La résistine est une hormone également sécrétée par le tissu adipeux. Elle se fixe sur les récepteurs de l’insuline au niveau des adipocytes, hépatocytes et myocytes induisant une résistance à l’insuline. De plus, chez les personnes obèses, les taux de résistine sont augmentés (Steppan, Bailey et al. 2001), attestant du lien entre obésité et diabète, deux pathologies qui se développent fréquemment conjointement.

Malgré la sécrétion par le tissu adipeux d’hormones favorisant son expansion et les défauts métaboliques qui en résultent, comme l’inflammation, le tissu adipeux est également capable

64 de sécréter des hormones favorables à un maintien de l’homéostasie : c’est notamment le cas pour l’adiponectine et l’apeline.
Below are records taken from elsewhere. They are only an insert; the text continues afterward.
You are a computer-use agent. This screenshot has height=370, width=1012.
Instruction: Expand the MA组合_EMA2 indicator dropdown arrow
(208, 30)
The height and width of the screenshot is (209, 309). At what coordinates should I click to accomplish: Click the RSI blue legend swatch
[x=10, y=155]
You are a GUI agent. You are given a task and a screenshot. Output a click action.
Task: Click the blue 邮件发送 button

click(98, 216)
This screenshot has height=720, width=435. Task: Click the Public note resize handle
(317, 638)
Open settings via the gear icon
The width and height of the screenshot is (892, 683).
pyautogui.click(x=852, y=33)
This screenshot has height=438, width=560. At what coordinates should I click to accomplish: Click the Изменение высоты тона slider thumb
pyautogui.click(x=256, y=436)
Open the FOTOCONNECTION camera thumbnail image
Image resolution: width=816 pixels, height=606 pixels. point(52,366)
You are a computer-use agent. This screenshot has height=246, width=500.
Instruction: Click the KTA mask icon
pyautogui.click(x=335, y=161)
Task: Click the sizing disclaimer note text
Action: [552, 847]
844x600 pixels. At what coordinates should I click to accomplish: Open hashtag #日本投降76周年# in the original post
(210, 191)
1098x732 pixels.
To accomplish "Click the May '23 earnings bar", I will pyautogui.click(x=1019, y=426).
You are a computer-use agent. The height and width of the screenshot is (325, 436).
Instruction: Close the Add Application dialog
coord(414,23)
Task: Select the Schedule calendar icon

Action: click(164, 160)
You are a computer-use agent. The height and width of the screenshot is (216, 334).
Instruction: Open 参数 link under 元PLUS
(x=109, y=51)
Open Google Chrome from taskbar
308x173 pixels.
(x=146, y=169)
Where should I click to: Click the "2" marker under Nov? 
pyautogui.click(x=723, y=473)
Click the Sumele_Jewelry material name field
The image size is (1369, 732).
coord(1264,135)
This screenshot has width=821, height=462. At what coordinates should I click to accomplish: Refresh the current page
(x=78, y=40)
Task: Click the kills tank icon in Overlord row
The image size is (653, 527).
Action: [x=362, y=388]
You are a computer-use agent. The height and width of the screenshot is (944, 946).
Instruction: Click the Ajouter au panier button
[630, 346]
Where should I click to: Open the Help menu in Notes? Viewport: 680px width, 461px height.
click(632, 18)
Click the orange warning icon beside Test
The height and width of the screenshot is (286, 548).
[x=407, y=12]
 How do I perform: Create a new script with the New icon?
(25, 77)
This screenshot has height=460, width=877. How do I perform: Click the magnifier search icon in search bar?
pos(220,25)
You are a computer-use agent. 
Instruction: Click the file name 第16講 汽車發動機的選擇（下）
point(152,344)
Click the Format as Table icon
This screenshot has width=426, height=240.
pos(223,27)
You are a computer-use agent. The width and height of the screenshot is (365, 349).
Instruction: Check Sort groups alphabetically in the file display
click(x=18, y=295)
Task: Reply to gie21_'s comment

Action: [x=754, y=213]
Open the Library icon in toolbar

L’adiponectine, hormone sécrétée par le tissu adipeux, augmenterait la sensibilité à l’insuline au niveau du foie en diminuant la production de glucose et au niveau du muscle en augmentant l’entrée de glucose et des acides gras libres (Li, Shin et al. 2009).

L’apeline, une autre adipokine, améliore l’utilisation du glucose dans les cellules musculaires et adipeuses (Dray, Knauf et al. 2008) en augmentant la fonction et le nombre de mitochondries. L’injection d’apeline chez l’animal diabétique améliore la sensibilité à l’insuline, l’hyperglycémie ainsi que la prise de poids (Attane, Foussal et al. 2012). Un essai clinique est en cours pour déterminer son efficacité chez l’Homme (Gourdy, Cazals et al. 2018).

La dérégulation d’un ou de l’ensemble des signaux régulant la prise alimentaire participe au développement de maladies métaboliques. La prise alimentaire, en plus d’être régulée intrinsèquement, est conditionnée par des facteurs sociaux et culturels construisant nos habitudes alimentaires.